Arizona Institutes for Resilience
July 20, 2020

As the Bighorn Fire smolders to a conclusion and with over 120,000 acres of the Santa Catalina Mountains burned, many questions and concerns remain: Why did this fire get so large? What was the role of climate change and drought? How was wildlife impacted? What will the mountains look like in the future?

A three-part public webinar series by the Arizona Institutes for Resilience at the University of Arizona will connect local, governmental and University of Arizona experts to address these questions and more through live interactions. The series is called "Fire on the Mountain: Understanding Tucson's Bighorn Fire."

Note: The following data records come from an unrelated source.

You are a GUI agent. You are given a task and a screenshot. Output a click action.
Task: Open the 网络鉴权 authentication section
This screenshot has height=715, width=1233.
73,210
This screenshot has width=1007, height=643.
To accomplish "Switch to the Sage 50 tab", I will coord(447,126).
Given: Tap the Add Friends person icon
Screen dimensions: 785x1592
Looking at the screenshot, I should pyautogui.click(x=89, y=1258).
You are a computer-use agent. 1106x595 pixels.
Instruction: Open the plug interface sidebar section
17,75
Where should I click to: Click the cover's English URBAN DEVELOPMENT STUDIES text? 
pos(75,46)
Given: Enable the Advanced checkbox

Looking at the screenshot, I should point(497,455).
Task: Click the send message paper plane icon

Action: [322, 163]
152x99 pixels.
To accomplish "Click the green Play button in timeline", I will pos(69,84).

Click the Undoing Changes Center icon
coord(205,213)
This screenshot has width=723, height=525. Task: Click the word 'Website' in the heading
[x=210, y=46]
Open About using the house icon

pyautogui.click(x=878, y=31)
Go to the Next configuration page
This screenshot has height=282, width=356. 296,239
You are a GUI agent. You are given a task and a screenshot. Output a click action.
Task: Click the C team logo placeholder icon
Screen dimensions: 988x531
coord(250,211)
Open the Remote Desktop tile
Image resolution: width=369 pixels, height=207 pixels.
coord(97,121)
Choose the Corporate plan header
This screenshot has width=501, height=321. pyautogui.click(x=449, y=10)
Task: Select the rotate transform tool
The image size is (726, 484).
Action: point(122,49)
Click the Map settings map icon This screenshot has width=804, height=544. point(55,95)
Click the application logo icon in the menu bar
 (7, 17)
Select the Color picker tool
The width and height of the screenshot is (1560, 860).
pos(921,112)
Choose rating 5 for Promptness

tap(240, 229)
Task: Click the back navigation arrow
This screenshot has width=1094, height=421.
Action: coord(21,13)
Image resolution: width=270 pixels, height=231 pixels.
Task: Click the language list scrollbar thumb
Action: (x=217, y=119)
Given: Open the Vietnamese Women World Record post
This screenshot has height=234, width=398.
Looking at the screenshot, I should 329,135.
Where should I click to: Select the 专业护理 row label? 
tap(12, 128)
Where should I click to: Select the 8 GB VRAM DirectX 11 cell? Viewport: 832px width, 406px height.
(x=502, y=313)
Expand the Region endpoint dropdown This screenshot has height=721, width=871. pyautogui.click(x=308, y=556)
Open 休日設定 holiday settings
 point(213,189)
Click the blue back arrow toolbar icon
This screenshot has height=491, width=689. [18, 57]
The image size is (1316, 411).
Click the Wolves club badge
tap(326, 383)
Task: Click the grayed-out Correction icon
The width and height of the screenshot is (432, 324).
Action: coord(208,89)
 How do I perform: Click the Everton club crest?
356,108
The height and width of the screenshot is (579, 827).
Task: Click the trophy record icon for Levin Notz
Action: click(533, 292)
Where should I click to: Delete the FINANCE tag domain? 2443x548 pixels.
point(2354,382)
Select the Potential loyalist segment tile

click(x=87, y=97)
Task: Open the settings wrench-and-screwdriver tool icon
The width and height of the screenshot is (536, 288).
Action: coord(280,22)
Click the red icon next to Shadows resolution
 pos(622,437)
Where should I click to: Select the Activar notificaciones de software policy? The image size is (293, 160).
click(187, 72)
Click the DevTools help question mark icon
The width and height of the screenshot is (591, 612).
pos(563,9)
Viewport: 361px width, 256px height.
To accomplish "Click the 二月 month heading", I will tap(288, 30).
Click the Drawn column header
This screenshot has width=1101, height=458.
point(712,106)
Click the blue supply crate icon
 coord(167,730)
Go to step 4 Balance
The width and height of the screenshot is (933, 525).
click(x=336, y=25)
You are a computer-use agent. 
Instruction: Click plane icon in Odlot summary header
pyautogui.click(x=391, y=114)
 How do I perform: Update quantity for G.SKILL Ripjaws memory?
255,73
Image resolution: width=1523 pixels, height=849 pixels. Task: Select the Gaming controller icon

  • What: Live Webinar: "Fire on the Mountain: Understanding Tucson's Bighorn Fire" 
  • When: Wednesdays, Aug. 5, 12 and 19, 6 p.m. (PT)
  • Where: Registration is free and required

"The Bighorn Fire was a watershed event that will shape our mountains for decades to come," said Jim Buizer, a professor in the School of Natural Resources and the Environment and director of the Arizona Institutes for Resilience. "We all have many questions about the effects of the fire and what the future looks like. At the same time, we have a remarkable community of specialists whose whole careers are focused on addressing these questions. This public series is all about sharing what we know and connecting this science to our city."

In partnership with Arizona Public Media and moderated by Tom McNamara and Vanessa Barchfield, the live series will begin Aug. 5 and air for three consecutive Wednesday evenings on Zoom. Episodes will explore the context and details of the more-than-monthlong fire, what we can expect in the immediate aftermath and the future of the Catalinas.

"We all watched in shock this June as the Bighorn Fire consumed the Catalinas day after day. I know I have a ton of questions and concerns," said Ben Wilder, lead producer of the series and director of the Desert Laboratory on Tumamoc Hill. "It is vital that science be relevant to our community. This series will provide timely information in an engaging way that should allow each of us to begin to get our head around what we witnessed."

The series is free, but registration is required. Register online for any or all of the three livestreams. Episodes will be recorded and made available on the above website for on-demand viewing.